第三話 ホーンテッド・ハウスキーピング

3-1

 翌朝。

「……め、……ひめ……」

 誰かが私を呼んでいる。夢とうつつの狭間。

「緋瑪……」

 春風のように優しい声だ。お姉ちゃん? 私にお姉ちゃんなんていたっけ? いないけれど、いたらきっとこんな声。

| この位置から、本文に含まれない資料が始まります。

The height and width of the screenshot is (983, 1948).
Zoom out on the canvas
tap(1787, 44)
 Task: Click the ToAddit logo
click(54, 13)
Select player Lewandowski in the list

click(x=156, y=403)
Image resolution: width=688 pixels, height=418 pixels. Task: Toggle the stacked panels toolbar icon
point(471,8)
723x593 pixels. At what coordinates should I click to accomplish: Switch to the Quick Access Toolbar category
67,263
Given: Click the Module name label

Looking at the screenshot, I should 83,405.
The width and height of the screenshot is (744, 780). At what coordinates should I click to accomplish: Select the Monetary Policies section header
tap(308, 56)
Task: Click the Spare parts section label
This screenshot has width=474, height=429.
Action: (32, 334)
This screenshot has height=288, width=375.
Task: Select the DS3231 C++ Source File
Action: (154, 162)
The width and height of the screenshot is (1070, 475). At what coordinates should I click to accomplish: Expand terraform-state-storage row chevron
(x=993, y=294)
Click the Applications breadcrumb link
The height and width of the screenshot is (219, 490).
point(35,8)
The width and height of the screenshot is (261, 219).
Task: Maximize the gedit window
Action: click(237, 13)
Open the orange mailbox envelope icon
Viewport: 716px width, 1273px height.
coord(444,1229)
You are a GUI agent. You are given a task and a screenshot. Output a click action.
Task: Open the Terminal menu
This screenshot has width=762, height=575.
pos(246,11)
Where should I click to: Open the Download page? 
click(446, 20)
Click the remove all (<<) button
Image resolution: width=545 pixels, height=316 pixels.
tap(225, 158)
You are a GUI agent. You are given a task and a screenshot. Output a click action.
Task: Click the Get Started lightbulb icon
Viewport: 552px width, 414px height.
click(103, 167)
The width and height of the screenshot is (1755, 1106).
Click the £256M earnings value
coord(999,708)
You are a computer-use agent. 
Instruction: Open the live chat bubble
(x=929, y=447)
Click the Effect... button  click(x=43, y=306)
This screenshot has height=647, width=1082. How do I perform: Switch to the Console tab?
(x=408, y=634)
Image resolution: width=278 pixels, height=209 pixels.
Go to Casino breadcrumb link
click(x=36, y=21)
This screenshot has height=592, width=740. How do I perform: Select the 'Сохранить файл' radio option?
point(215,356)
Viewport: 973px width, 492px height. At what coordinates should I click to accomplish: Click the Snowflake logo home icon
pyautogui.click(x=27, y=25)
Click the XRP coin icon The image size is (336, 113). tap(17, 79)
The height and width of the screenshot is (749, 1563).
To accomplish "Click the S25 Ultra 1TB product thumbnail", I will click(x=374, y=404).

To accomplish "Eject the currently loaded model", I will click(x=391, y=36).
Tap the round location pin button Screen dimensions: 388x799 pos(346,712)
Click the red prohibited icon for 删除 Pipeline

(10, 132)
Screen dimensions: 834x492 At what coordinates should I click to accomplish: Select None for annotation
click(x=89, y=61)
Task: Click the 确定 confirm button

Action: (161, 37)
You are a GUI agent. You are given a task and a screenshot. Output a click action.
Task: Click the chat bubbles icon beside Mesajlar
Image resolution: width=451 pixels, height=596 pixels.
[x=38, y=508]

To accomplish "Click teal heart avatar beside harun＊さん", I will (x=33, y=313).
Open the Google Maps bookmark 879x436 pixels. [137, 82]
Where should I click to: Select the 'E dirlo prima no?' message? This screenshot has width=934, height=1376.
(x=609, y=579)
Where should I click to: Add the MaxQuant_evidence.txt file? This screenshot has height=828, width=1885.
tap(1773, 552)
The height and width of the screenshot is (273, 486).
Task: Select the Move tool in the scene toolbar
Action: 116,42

 もうちょっとだけ寝かせて。なんだかひどく非現実的で疲れる夢を見たんだ。寝直したいの。

 私は夢想の姉にそう訴えた。すると、

「お目覚めになって、おひめひめ【傍点】」

「ふおおっ!」

 おぞましさに意識が一発で覚醒した。目を開ければベッドの上の虚空にふよふよと浮かぶ白いサマードレス。ツインテ四連ドリルの幽霊お嬢様。姉なんてものでは、断じてない。

「ごきげんよう」

 夢じゃなかった。

「……おひめひめはやめてって言った」

 私は寝起きの不機嫌さを隠さずに言った。

「そうでしたかしら」

 白々しく答える琴子は、今日も朝から気品にあふれている。

 カーテンの隙間からは突き刺すような夏の日差しが入り込んでいた。

「七時半!?」

 時計を見て私は目を見開いた。

 世間的にはまともな時間。やや遅いと言う人も多いだろう。すっかり夜型生活になってしまった近頃の私によっては深夜みたいなものだ。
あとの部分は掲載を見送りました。